Ces violences, les pires que Rome ait connues depuis des années, ont fait 135 blessés, dont 105 policiers, et causé aux biens publics des dégâts évalués à un million d'euros, a-t-on indiqué dimanche de source officielle. Douze manifestants ont été arrêtés et d'autres arrestations sont attendues.
"Nous devons agir avec la fermeté appropriée à l'encontre de ces brutes", a déclaré dimanche le maire de Rome, Gianni Alemanno.
Outre Rome, où des dizaines de milliers de personnes ont manifesté pacifiquement, Madrid et Lisbonne ont vu les plus gros défilés.

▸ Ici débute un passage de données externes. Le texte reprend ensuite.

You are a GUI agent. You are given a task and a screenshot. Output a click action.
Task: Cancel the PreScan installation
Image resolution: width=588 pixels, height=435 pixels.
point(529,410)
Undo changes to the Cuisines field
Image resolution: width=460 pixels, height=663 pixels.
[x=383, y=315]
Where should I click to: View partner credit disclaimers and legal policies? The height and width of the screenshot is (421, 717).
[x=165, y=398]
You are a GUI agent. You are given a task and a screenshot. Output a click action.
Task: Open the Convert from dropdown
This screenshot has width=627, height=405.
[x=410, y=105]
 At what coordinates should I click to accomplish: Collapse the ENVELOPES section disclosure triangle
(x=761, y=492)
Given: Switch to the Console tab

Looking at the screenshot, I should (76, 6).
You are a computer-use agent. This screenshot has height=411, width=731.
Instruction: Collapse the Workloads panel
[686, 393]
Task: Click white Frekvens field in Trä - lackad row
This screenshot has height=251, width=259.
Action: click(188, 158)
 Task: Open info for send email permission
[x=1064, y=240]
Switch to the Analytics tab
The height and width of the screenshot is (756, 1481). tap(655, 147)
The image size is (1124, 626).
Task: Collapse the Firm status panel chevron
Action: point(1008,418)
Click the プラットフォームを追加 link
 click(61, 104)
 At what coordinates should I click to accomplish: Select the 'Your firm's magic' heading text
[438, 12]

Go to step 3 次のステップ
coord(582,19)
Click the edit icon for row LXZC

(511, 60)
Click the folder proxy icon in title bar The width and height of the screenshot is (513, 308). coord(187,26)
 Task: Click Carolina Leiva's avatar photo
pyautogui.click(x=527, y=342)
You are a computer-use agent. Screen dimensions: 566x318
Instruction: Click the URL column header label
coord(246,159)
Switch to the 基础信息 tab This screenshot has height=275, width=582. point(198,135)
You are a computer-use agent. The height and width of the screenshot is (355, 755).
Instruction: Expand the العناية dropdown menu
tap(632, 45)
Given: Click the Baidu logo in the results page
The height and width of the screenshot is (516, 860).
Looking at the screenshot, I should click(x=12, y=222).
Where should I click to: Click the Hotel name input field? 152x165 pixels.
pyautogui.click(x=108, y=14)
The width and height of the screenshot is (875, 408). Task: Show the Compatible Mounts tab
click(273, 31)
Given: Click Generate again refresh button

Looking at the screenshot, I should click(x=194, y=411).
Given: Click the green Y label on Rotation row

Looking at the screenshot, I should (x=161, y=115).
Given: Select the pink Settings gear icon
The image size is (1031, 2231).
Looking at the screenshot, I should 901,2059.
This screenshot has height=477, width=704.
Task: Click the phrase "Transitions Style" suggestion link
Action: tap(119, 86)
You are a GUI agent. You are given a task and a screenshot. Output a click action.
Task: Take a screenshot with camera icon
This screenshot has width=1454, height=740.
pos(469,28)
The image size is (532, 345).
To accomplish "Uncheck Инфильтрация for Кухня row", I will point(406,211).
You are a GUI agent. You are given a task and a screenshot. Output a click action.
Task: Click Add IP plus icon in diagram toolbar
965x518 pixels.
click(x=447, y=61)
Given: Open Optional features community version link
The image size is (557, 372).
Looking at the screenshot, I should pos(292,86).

Des milliers de personnes ont également manifesté samedi à Washington et à New York, où 88 personnes ont été arrêtées. "Nous sommes le peuple", "On nous a vendus", s'insurgeaient-ils. "Chaque jour, chaque semaine, occupons Wall Street".
A Chicago, quelque 175 manifestants anti-Wall Street ont été interpellés tôt dimanche matin lors de l'évacuation d'un parc où ils s'étaient rassemblés, a-t-on appris de source policière.